A mechanism by which human breast carcinoma cells escape the host immune system.

The experiments described in this study examined cell membrane oligosaccharides, malignancy-related cell phenotypes and tumor cell susceptibility to the killing effect of human cytotoxic cells. Short term breast carcinoma (BCa) cell lines were prepared from biopsies obtained from patients at each of the pathological Stages I, II, III and from patients with disseminated liver metastasis. Five patients at each stage donated the tissue. To obtain large enough quantities, the cells were cultured as monolayers for a brief period, then transferred to roller bottles using serum-free hormone defined medium.

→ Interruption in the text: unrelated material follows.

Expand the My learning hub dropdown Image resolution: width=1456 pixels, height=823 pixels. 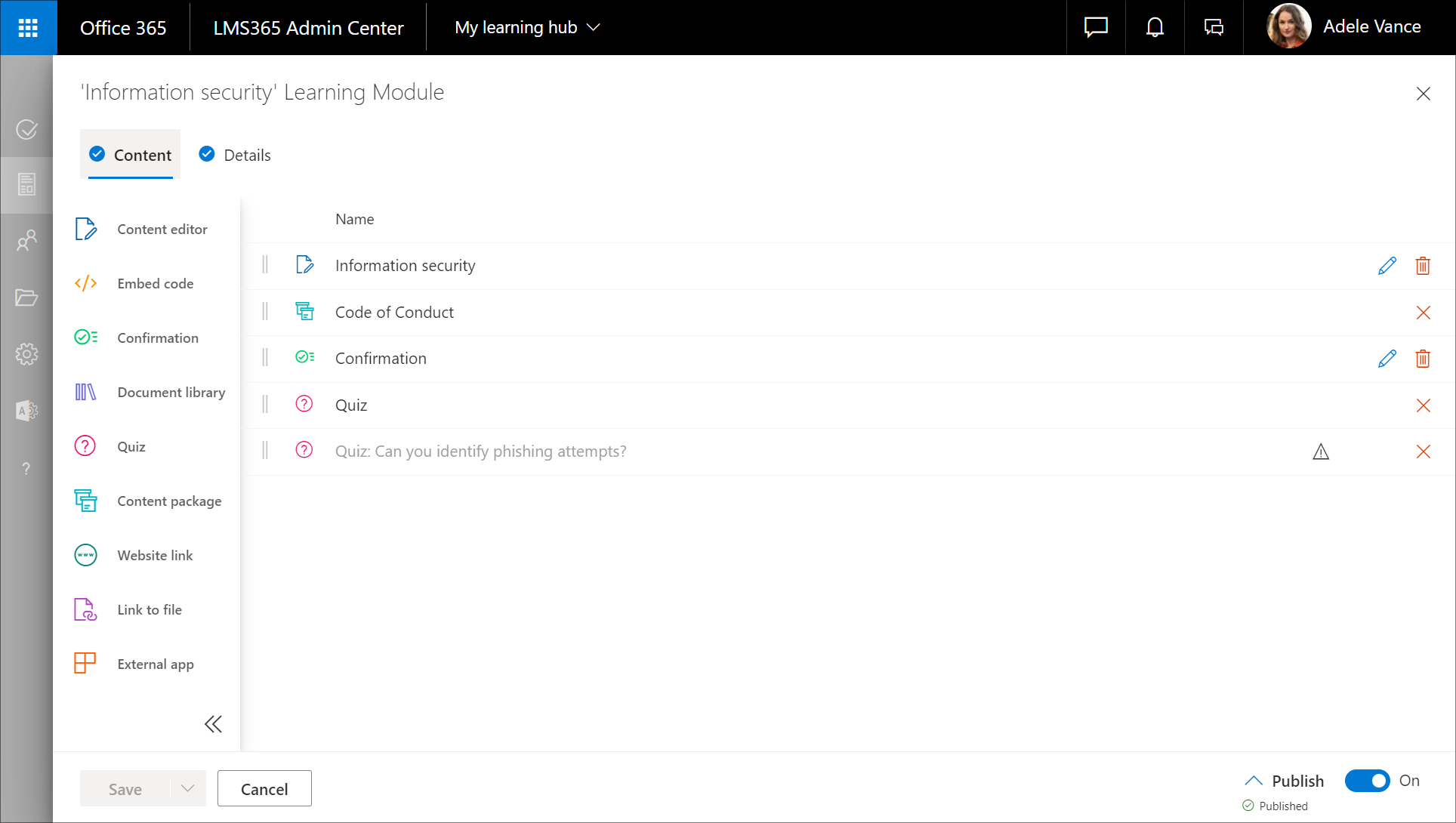pyautogui.click(x=527, y=28)
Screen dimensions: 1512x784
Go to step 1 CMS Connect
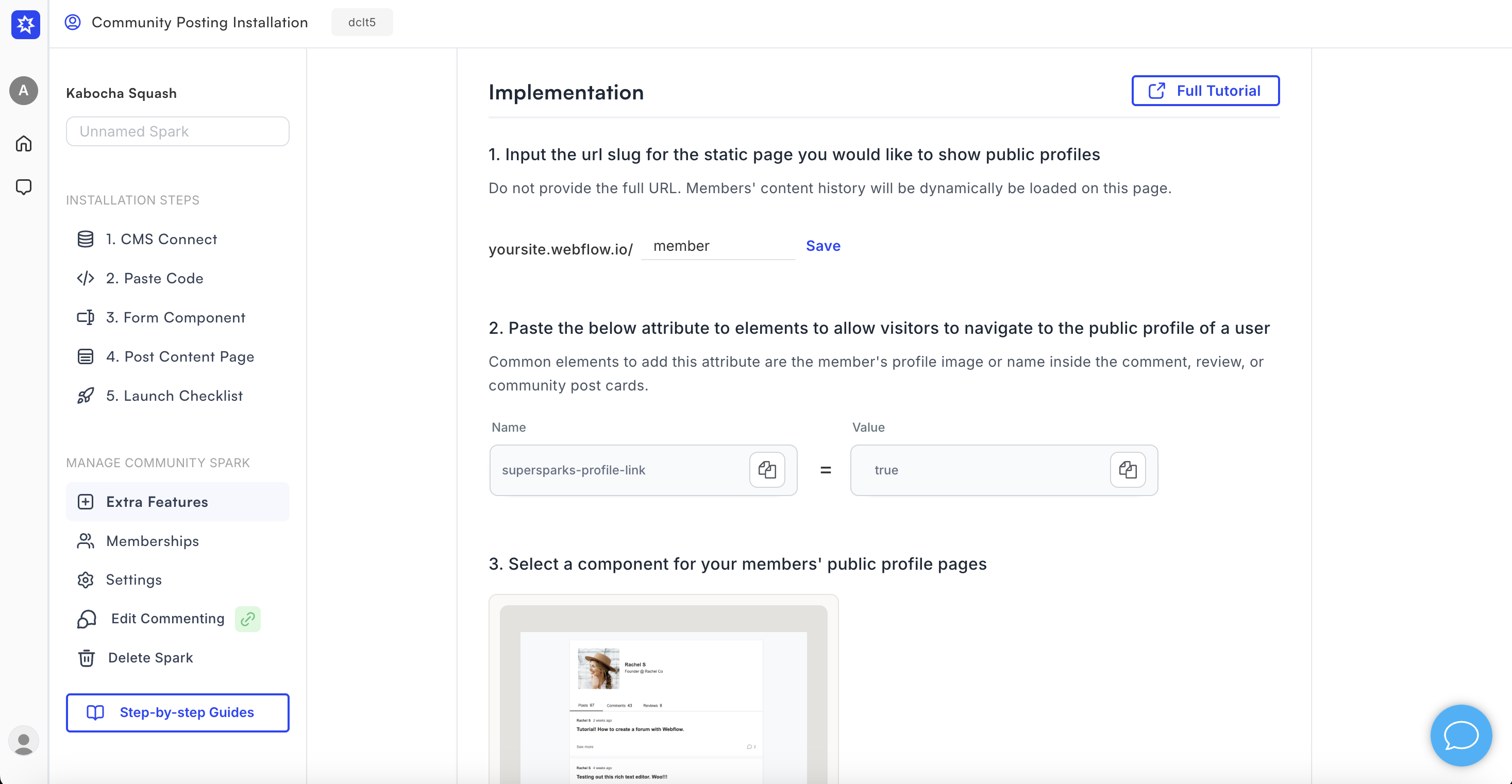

Natural killer (NK) cells, lymphokine (IL-2)-activated killer (LAK), tumor-infiltrating lymphocytes (TIL) and peripheral cytotoxic lymphocytes (CTL) from patients with BCa at PS I were used as the effector cells. Susceptibility of the tumor cells to the killing effects of the effector cells was monitored by the well established 4 h 51Cr-release assay technique. Growth factor expression, oncogenicity in athymic female mice and colonigenicity in soft agar were used as parameters to monitor breast carcinoma cell malignancy phenotypes. The cell membrane oligosaccharides were determined from the carbohydrate elution profiles from BioGel P-6 columns. The results indicate a correlation between progression of malignancy from PS I to the metastatic stage PS IV, and the magnitude of malignancy phenotypes, resistance to the host killer cells and oligosaccharide profile shift to a higher molecular size with increased sialylation and fucosylation of the carbohydrate moieties.